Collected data
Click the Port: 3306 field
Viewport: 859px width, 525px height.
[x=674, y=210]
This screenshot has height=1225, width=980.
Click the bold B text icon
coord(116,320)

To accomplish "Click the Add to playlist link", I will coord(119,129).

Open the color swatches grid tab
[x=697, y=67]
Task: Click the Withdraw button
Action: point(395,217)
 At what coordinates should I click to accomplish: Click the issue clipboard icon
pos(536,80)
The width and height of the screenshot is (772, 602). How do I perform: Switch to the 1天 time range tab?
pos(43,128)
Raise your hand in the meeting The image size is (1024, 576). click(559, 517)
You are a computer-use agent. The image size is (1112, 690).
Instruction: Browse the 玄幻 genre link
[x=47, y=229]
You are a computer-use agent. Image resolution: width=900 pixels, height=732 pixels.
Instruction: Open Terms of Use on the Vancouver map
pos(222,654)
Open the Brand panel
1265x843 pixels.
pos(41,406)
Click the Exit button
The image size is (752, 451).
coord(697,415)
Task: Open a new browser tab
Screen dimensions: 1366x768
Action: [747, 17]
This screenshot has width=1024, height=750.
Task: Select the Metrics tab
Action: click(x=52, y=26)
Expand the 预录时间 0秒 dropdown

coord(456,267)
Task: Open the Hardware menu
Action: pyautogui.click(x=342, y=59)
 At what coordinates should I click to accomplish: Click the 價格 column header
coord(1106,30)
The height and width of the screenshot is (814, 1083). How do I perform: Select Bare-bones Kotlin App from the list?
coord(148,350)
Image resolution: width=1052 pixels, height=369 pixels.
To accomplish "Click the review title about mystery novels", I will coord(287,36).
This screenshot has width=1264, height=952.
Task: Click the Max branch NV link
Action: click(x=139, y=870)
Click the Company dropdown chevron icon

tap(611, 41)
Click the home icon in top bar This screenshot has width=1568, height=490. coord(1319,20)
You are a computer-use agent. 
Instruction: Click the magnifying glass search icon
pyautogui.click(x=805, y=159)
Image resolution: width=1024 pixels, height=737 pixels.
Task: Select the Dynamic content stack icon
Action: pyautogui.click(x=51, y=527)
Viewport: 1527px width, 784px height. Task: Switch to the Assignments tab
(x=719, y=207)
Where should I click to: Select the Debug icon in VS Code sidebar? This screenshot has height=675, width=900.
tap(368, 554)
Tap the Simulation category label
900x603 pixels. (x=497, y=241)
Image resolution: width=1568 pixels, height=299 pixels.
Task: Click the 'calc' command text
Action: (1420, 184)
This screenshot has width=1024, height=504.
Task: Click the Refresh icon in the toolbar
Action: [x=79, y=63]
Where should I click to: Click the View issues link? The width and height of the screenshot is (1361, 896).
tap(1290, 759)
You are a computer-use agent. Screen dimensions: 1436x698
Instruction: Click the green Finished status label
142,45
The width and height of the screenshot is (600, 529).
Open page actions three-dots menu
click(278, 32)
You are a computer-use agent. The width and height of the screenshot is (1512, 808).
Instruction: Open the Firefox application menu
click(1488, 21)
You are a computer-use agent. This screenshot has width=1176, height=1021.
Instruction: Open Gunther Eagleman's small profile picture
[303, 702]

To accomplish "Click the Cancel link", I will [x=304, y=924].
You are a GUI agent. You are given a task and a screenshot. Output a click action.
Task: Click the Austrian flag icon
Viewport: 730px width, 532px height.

#### [HOW TO COMPLETE THIS TASK]
The word to look for is "agent"; copy out every line of the entries that holds it.

#### [OUTPUT OF THE TASK]
You are a computer-use agent. The image size is (1112, 690).
You are a computer-use agent. Image resolution: width=900 pixels, height=732 pixels.
You are a computer-use agent. 
You are a computer-use agent. Screen dimensions: 1436x698
You are a computer-use agent. The width and height of the screenshot is (1512, 808).
You are a computer-use agent. This screenshot has width=1176, height=1021.
You are a GUI agent. You are given a task and a screenshot. Output a click action.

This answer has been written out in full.